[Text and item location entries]
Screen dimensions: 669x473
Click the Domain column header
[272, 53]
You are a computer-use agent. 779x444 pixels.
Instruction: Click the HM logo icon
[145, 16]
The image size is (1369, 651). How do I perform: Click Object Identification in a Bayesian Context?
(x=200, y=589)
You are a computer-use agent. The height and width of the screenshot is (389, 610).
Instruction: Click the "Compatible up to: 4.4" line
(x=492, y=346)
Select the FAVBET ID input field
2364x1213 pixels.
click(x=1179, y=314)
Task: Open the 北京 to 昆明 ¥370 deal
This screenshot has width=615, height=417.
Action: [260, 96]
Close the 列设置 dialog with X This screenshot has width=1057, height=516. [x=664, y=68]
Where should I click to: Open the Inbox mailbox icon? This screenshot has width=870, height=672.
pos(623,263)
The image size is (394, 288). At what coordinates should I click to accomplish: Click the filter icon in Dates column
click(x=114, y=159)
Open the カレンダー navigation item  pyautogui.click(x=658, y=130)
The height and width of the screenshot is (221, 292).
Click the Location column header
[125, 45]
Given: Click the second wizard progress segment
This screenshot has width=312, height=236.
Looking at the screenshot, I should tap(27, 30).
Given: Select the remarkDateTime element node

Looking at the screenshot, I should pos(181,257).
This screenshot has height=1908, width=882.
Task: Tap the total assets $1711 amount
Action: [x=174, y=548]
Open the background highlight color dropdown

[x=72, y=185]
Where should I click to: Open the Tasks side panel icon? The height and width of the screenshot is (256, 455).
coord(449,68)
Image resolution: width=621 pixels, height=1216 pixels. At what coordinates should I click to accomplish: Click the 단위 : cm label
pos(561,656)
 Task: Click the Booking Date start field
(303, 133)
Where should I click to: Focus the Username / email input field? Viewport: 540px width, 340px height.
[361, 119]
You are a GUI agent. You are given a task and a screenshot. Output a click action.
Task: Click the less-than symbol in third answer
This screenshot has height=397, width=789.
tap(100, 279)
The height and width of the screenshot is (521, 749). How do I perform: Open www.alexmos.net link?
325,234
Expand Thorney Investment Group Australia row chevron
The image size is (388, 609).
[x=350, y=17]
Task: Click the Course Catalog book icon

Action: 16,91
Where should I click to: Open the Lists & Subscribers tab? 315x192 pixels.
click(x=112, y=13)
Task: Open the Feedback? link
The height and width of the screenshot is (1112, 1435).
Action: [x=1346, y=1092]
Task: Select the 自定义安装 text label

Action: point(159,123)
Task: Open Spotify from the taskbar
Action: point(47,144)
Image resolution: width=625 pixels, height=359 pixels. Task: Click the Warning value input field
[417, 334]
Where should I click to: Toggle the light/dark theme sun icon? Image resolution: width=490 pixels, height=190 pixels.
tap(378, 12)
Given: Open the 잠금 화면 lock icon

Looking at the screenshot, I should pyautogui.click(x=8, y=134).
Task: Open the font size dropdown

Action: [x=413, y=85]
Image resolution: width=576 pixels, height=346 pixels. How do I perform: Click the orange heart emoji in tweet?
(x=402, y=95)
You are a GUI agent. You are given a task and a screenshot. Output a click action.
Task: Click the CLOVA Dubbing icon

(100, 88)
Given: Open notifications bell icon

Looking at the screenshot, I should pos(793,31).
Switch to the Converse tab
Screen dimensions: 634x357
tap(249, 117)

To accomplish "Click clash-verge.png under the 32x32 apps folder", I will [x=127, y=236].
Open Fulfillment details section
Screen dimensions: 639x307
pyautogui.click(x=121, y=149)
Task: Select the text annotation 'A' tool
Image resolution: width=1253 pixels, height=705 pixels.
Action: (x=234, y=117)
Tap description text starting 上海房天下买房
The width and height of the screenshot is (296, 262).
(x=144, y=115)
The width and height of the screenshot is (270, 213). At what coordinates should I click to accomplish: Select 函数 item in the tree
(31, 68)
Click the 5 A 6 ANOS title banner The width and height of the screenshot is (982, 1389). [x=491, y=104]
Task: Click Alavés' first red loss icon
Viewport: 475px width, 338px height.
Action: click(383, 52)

### Given problem
Write out the lines of the listing from the line containing "Open the カレンダー" up to and including the line containing "(x=402, y=95)", reproducing each one exactly.

### Exercise solution
Open the カレンダー navigation item  pyautogui.click(x=658, y=130)
The height and width of the screenshot is (221, 292).
Click the Location column header
[125, 45]
Given: Click the second wizard progress segment
This screenshot has width=312, height=236.
Looking at the screenshot, I should tap(27, 30).
Given: Select the remarkDateTime element node

Looking at the screenshot, I should pos(181,257).
This screenshot has height=1908, width=882.
Task: Tap the total assets $1711 amount
Action: [x=174, y=548]
Open the background highlight color dropdown

[x=72, y=185]
Where should I click to: Open the Tasks side panel icon? The height and width of the screenshot is (256, 455).
coord(449,68)
Image resolution: width=621 pixels, height=1216 pixels. At what coordinates should I click to accomplish: Click the 단위 : cm label
pos(561,656)
 Task: Click the Booking Date start field
(303, 133)
Where should I click to: Focus the Username / email input field? Viewport: 540px width, 340px height.
[361, 119]
You are a GUI agent. You are given a task and a screenshot. Output a click action.
Task: Click the less-than symbol in third answer
This screenshot has height=397, width=789.
tap(100, 279)
The height and width of the screenshot is (521, 749). How do I perform: Open www.alexmos.net link?
325,234
Expand Thorney Investment Group Australia row chevron
The image size is (388, 609).
[x=350, y=17]
Task: Click the Course Catalog book icon

Action: 16,91
Where should I click to: Open the Lists & Subscribers tab? 315x192 pixels.
click(x=112, y=13)
Task: Open the Feedback? link
The height and width of the screenshot is (1112, 1435).
Action: [x=1346, y=1092]
Task: Select the 自定义安装 text label

Action: point(159,123)
Task: Open Spotify from the taskbar
Action: point(47,144)
Image resolution: width=625 pixels, height=359 pixels. Task: Click the Warning value input field
[417, 334]
Where should I click to: Toggle the light/dark theme sun icon? Image resolution: width=490 pixels, height=190 pixels.
tap(378, 12)
Given: Open the 잠금 화면 lock icon

Looking at the screenshot, I should pyautogui.click(x=8, y=134).
Task: Open the font size dropdown

Action: [x=413, y=85]
Image resolution: width=576 pixels, height=346 pixels. How do I perform: Click the orange heart emoji in tweet?
(x=402, y=95)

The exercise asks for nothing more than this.